* _EXERCISE REQUIREMENTS_
In the records below, find the line that contains "Delete 张三 duty entry on Monday" and repeat it, along with each line after it, exactly as written.

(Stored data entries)
=====
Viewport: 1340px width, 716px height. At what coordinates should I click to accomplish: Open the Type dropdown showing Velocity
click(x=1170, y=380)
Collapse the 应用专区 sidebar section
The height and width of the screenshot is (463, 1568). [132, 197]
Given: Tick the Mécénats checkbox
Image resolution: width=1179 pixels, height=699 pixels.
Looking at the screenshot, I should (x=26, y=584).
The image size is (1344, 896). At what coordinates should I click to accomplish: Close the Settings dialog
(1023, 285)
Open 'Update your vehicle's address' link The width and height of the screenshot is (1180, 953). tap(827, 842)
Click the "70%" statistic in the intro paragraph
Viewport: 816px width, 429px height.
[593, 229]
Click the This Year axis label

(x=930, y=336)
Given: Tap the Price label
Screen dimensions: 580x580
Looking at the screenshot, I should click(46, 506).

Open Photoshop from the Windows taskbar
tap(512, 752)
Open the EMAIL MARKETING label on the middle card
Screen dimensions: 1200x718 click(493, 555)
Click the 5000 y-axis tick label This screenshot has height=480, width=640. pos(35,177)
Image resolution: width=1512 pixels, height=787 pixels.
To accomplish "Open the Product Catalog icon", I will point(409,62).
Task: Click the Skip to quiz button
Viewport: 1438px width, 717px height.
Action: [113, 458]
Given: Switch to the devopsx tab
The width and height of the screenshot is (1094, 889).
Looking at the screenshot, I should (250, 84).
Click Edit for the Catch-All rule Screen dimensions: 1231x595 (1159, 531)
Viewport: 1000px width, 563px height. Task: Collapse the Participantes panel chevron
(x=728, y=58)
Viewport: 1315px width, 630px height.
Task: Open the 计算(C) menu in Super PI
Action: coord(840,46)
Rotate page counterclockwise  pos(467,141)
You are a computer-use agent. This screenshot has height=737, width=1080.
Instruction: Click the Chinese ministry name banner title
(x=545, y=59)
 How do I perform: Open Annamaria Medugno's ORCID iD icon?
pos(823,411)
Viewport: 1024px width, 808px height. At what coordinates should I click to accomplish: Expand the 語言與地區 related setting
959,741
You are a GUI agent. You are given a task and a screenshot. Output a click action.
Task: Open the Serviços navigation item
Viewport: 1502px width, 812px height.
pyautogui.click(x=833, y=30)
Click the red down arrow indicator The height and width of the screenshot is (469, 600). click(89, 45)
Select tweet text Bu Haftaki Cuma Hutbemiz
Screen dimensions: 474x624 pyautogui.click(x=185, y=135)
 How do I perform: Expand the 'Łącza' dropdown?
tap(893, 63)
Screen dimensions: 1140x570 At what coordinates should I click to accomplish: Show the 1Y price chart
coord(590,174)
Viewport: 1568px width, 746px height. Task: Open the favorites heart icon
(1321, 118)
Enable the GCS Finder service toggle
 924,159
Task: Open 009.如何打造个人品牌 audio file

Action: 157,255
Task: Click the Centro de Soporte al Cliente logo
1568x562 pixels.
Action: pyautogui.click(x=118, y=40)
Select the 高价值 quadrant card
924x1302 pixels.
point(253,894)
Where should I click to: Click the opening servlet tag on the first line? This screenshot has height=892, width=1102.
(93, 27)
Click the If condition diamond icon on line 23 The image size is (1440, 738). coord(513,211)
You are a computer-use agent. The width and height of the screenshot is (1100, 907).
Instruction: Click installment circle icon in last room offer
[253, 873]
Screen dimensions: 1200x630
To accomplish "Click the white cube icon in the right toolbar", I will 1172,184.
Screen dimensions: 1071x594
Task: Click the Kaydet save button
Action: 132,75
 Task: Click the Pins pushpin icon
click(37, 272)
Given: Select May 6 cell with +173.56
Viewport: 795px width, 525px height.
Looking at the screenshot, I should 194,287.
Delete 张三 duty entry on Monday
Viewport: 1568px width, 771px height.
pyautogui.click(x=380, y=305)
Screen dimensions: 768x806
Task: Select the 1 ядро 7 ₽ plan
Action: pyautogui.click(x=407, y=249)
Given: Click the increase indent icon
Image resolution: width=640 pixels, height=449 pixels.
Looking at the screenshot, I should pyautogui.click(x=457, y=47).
=====
* _WRITTEN ANSWER_
Delete 张三 duty entry on Monday
Viewport: 1568px width, 771px height.
pyautogui.click(x=380, y=305)
Screen dimensions: 768x806
Task: Select the 1 ядро 7 ₽ plan
Action: pyautogui.click(x=407, y=249)
Given: Click the increase indent icon
Image resolution: width=640 pixels, height=449 pixels.
Looking at the screenshot, I should pyautogui.click(x=457, y=47).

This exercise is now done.